Viewed as an exercise in discovery, there is a good deal to admire in the approach. A business learns very quickly which tools its people gravitate towards, where the genuine value is beginning to emerge, and which established workflows start to change shape once capable assistance is placed within easy reach. Viewed as a cost position, however, it is a variable line of expenditure that carries no ceiling and very little governance, multiplied across the headcount and compounding with every month that passes. An allowance of 1500 for each person each month amounts to £18,000 a year per head, and across a workforce of a thousand people that represents something in the order of £18 million of annual AI consumption, allocated according to individual preference rather than to any considered view of return. What gave the table pause, I suspect, was the recognition that most of us had lived through a version of this before, albeit under a different name.

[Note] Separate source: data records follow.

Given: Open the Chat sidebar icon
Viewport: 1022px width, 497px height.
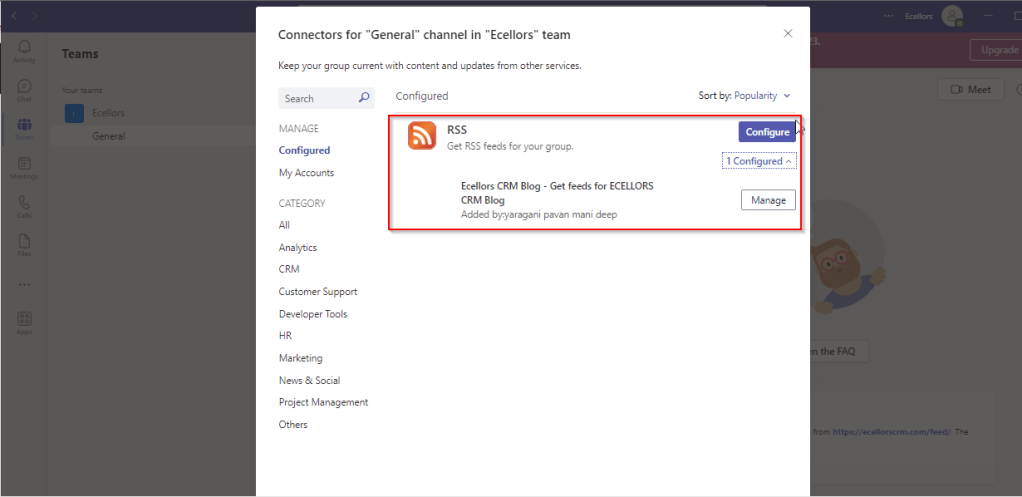Looking at the screenshot, I should click(x=24, y=90).
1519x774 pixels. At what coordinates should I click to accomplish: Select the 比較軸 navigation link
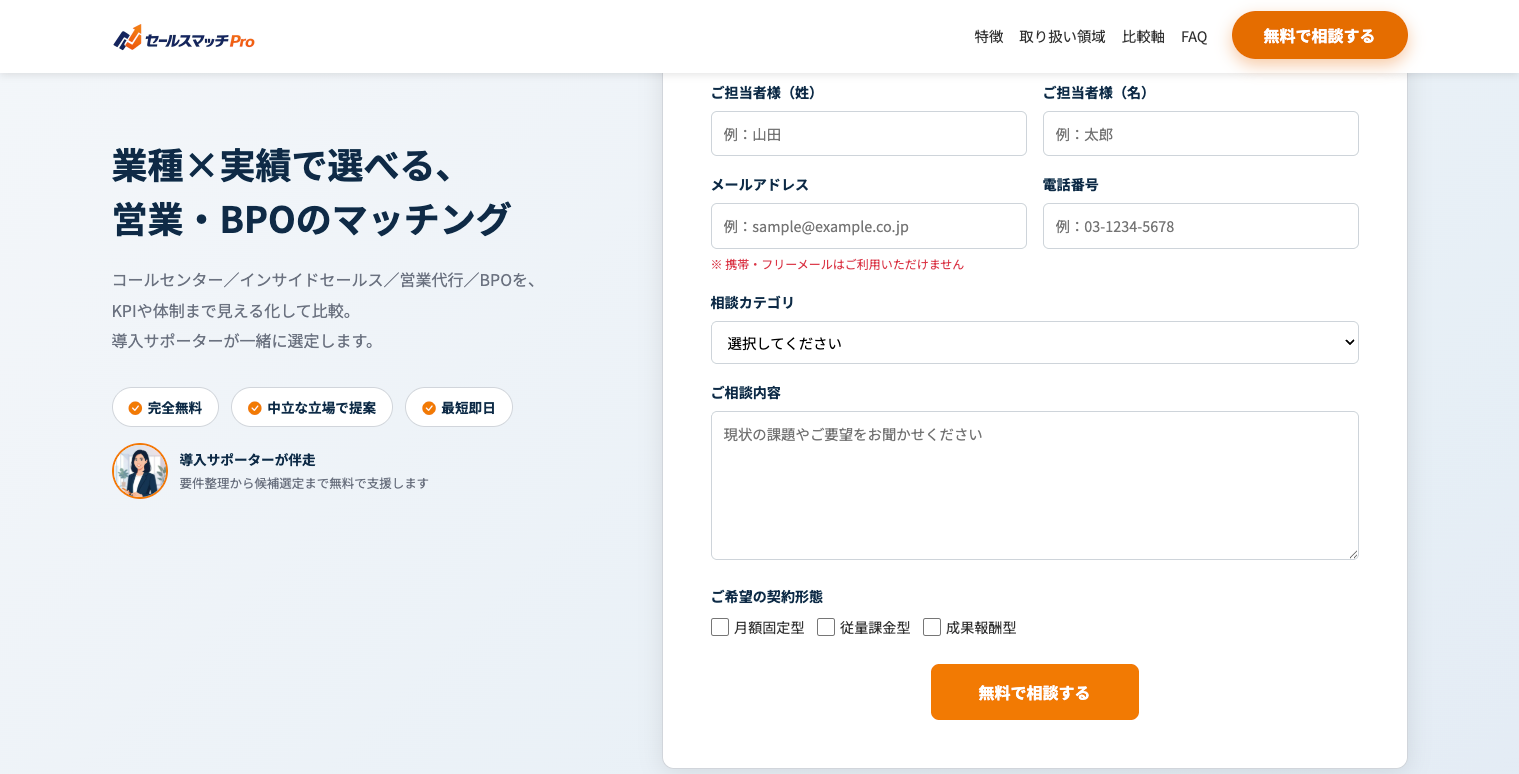pos(1143,37)
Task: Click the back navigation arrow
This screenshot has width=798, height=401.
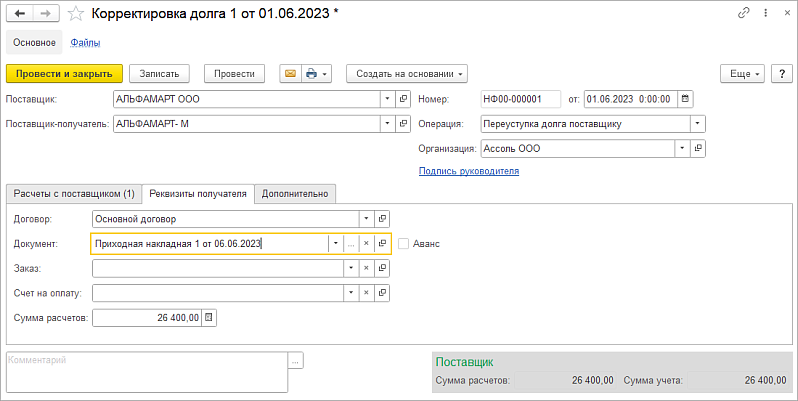Action: pyautogui.click(x=20, y=15)
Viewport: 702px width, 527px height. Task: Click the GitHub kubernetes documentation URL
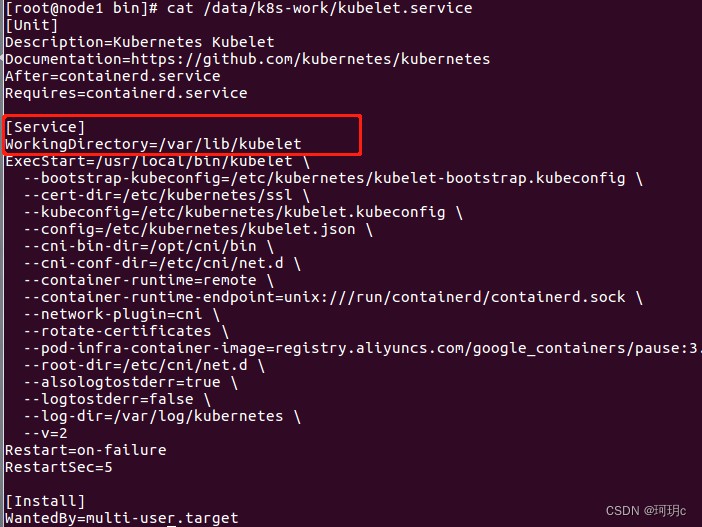[x=310, y=59]
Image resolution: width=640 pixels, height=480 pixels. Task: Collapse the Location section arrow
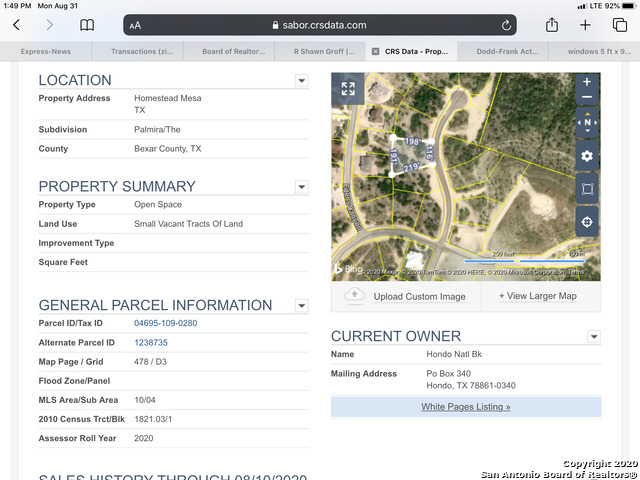tap(301, 81)
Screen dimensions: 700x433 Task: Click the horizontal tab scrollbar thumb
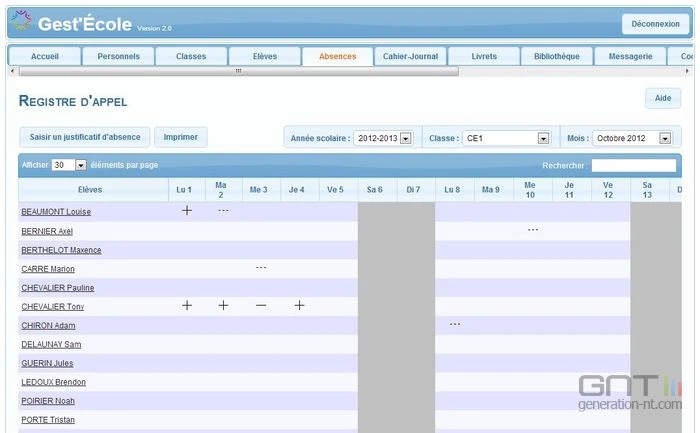pos(238,71)
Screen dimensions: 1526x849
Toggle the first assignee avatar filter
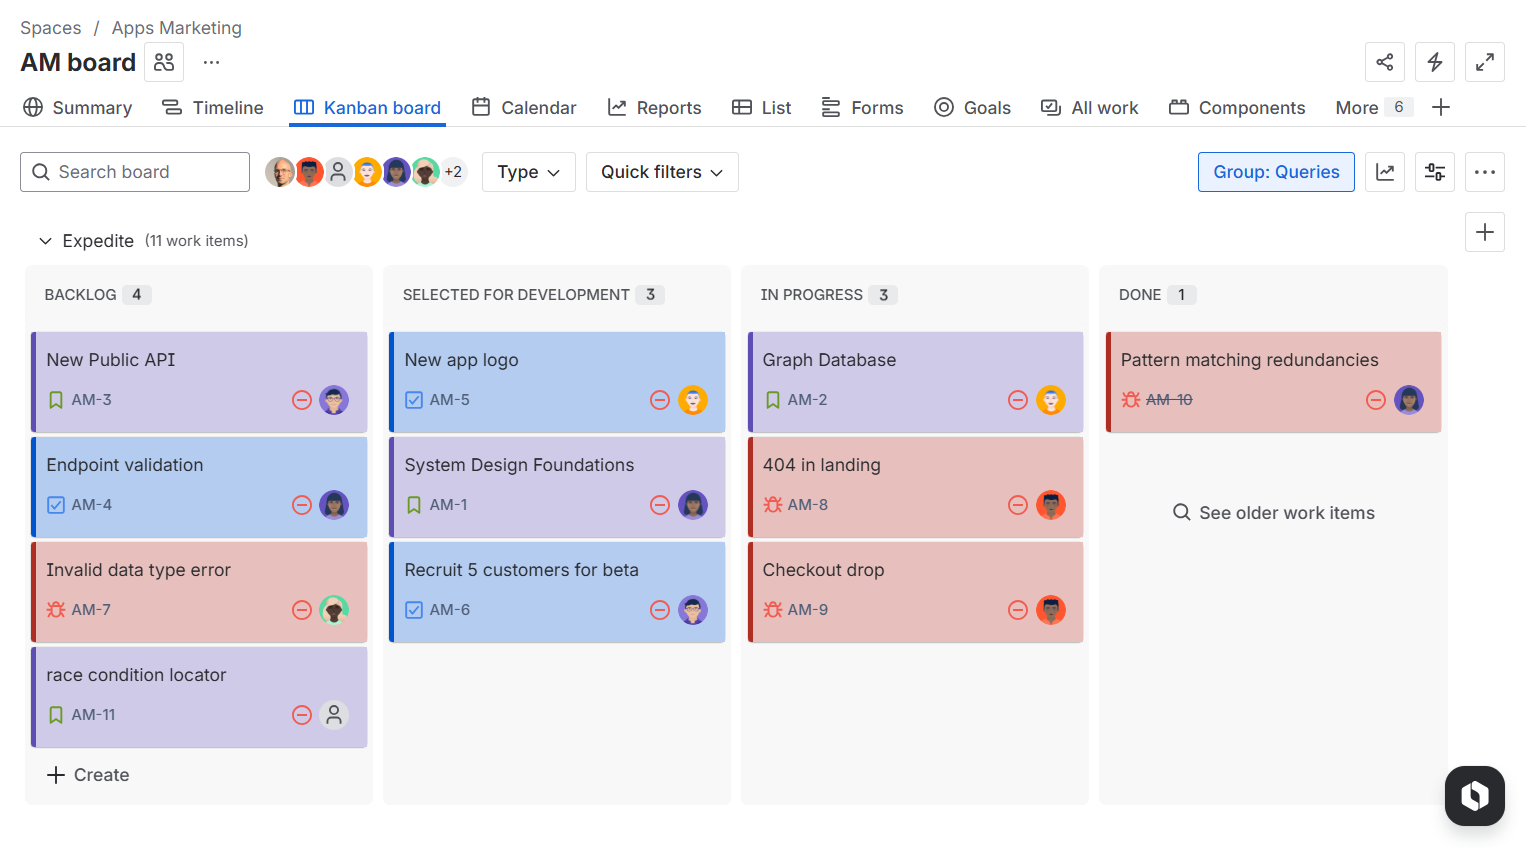coord(281,171)
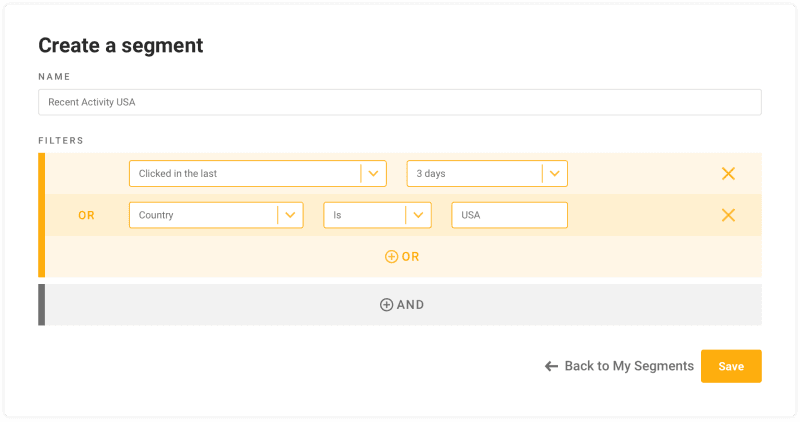The image size is (800, 422).
Task: Delete the Country filter with its X icon
Action: [x=728, y=215]
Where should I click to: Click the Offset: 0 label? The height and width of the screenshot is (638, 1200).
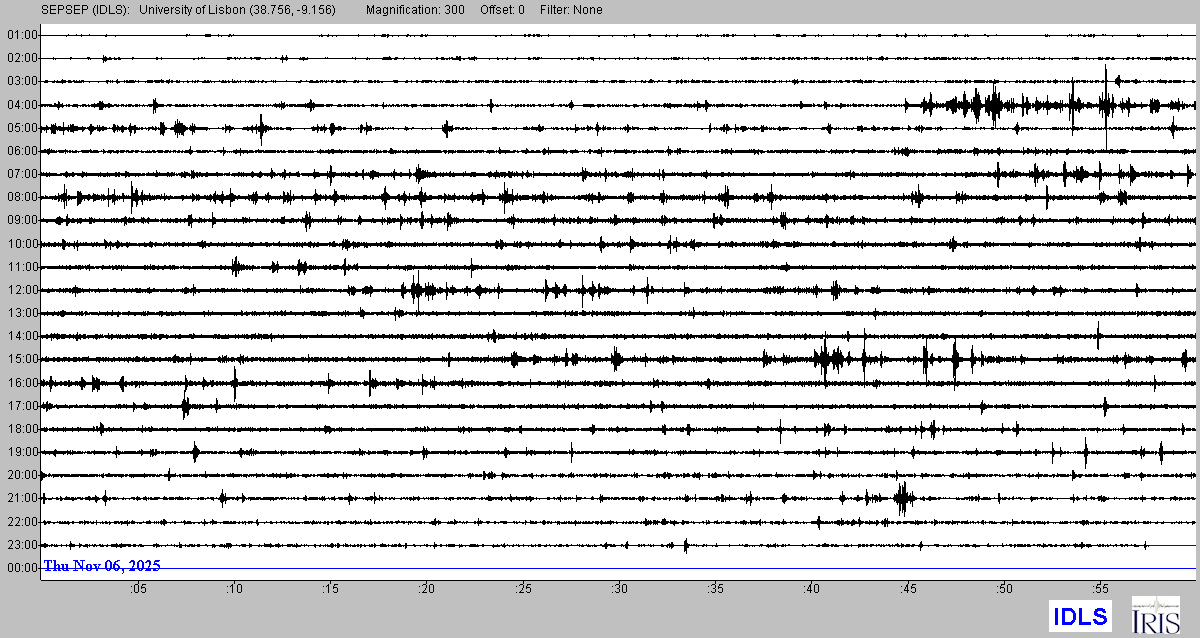pos(502,10)
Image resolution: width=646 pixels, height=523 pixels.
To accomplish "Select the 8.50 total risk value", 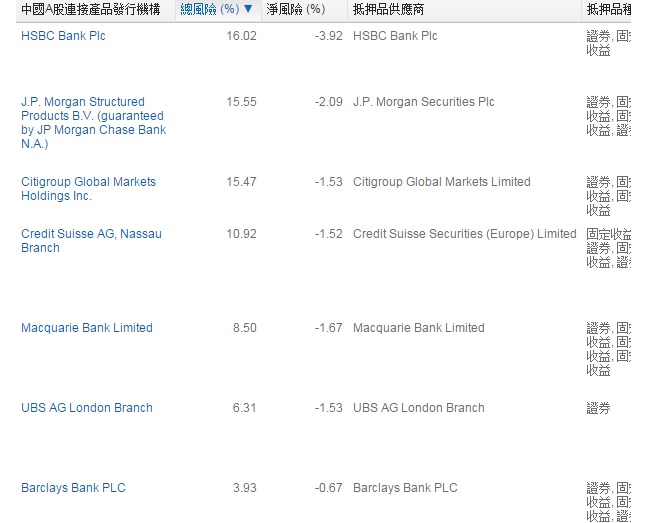I will [x=244, y=328].
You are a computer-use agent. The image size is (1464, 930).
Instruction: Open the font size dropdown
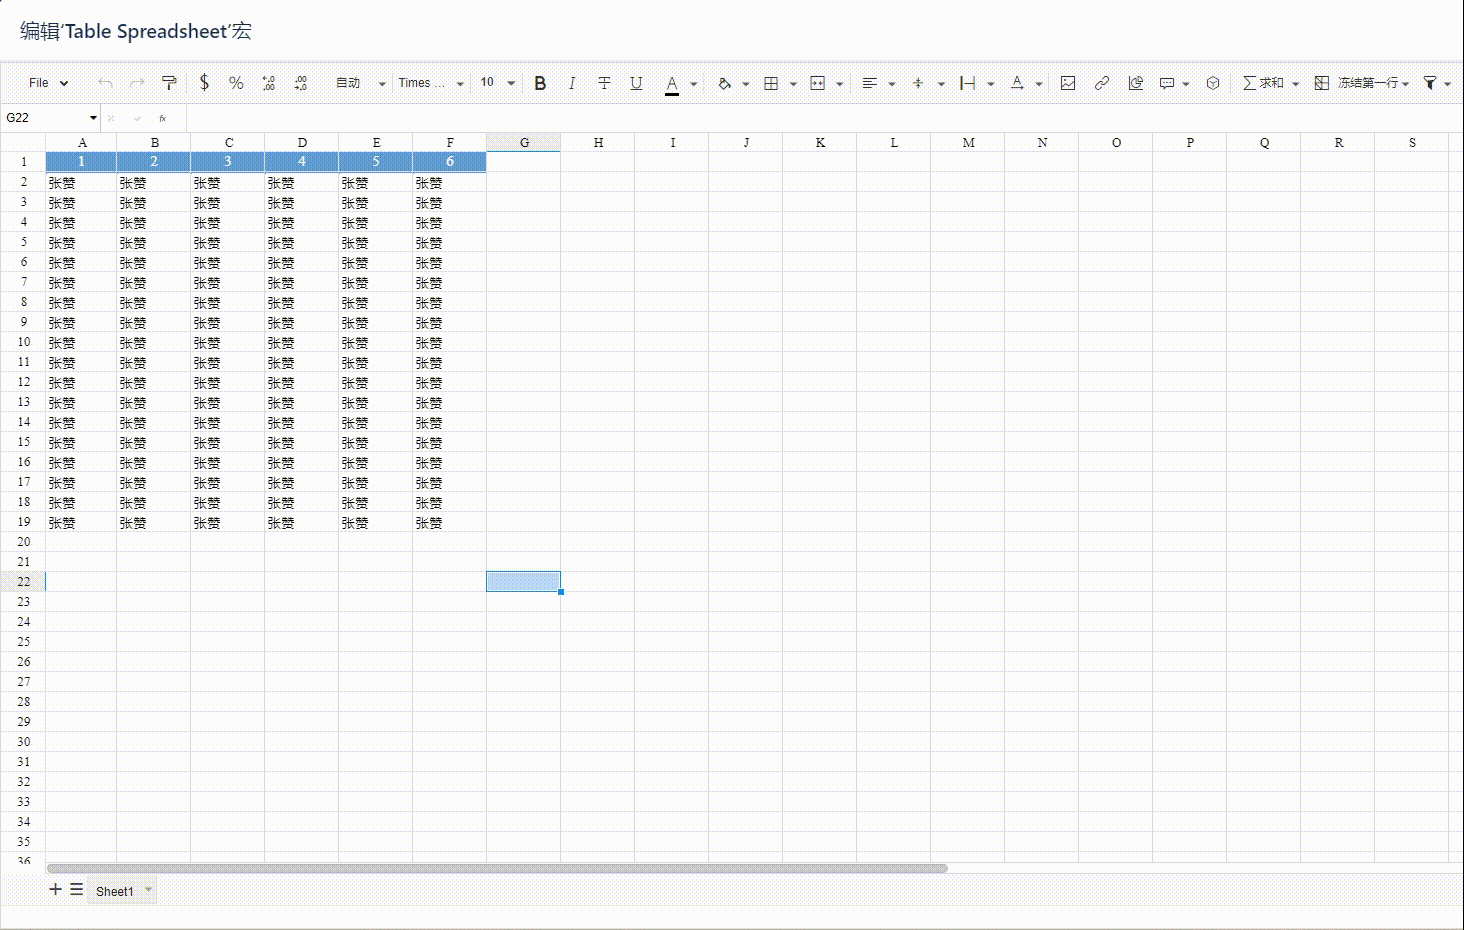tap(489, 83)
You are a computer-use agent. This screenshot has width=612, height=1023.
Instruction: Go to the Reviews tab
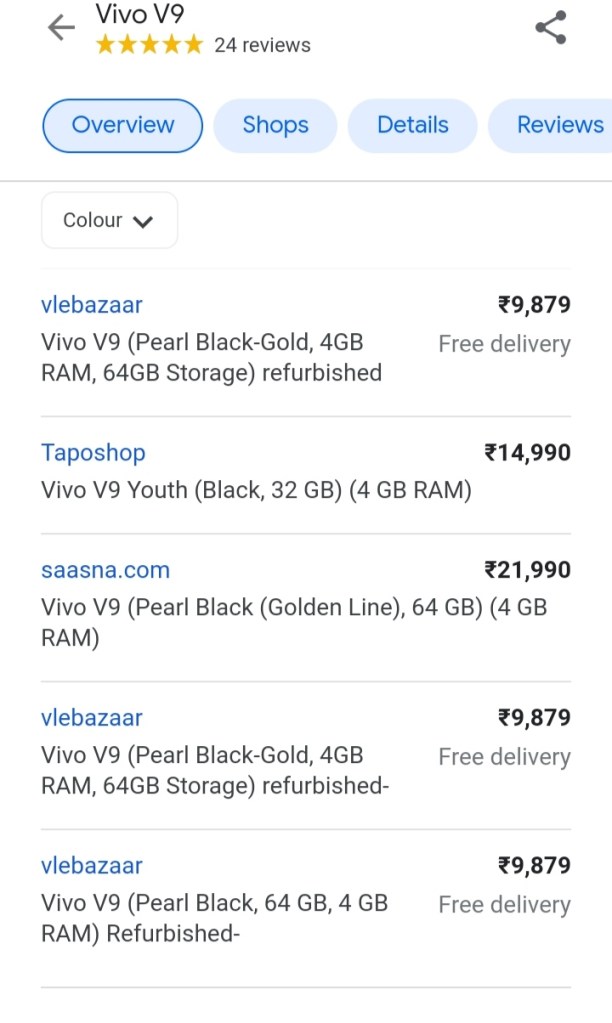click(x=558, y=125)
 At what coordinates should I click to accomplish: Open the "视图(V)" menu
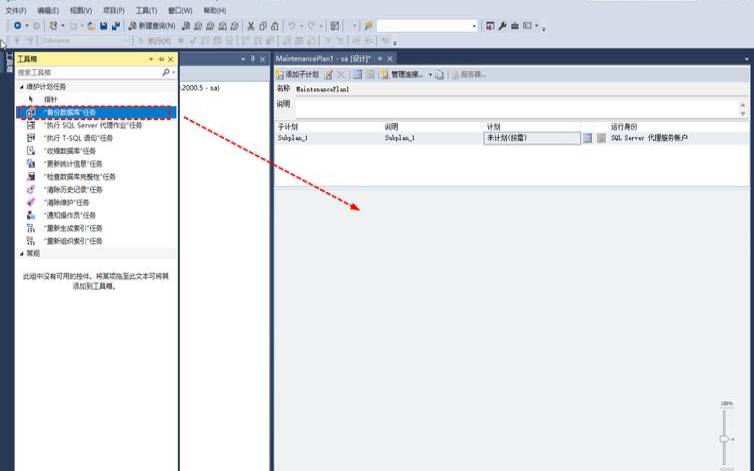click(81, 10)
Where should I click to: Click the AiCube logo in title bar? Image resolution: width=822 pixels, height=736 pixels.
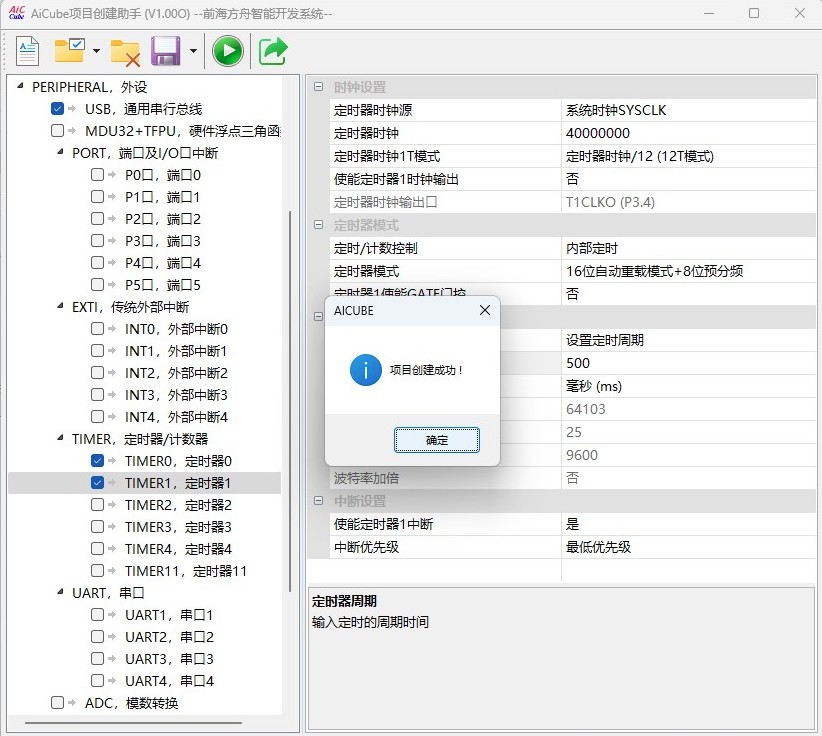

The cloud parallel is exact, and instructive

When cloud computing first arrived in earnest, the central promise was liberation from capital expenditure. Organisations were encouraged to stop buying data centres, to stop attempting to forecast their capacity requirements three years in advance, and to stop sinking capital into hardware that began to depreciate the moment it was installed. In its place came the consumption model, under which a business paid only for what it used, scaled up as demand required, and switched off whatever it no longer needed. At the time this felt like unambiguous progress, and in a great many respects it genuinely was.

The difficulty, as most finance functions came in time to discover, arrived with the invoices. Pay as you go turned out in practice to mean paying for whatever anyone happened to provision, consumption proved a good deal harder to predict than the early business cases had allowed for, no single party felt any clear ownership of the meter, and the elegant variable-cost narrative had quietly become an ungoverned one. It was precisely out of this experience that the discipline now known as FinOps emerged, bringing engineering, finance and the business together to govern usage-based spending in a coordinated rather than a piecemeal fashion. Reserved instances and committed-use agreements followed soon afterwards, once organisations had appreciated that, for workloads which were steady and predictable, it was simply more economical to commit to capacity in advance than to rent it by the hour. The mature position, when it eventually settled, was never an ideological preference for operating expenditure over capital expenditure, or indeed the reverse, but rather a matter of matching the commercial model to the underlying shape of the workload.

Artificial intelligence has now reached the same inflection point, and the firm distributing £1500 a head sits very near the beginning of that same curve, still within the liberating phase that tends to precede the moment at which the invoices begin to concentrate minds. The question facing any regulated business is therefore whether it intends to work its way through the lengthy and expensive education that cloud once imposed on everyone, or whether it might instead choose to apply the lessons it has already paid so handsomely to learn.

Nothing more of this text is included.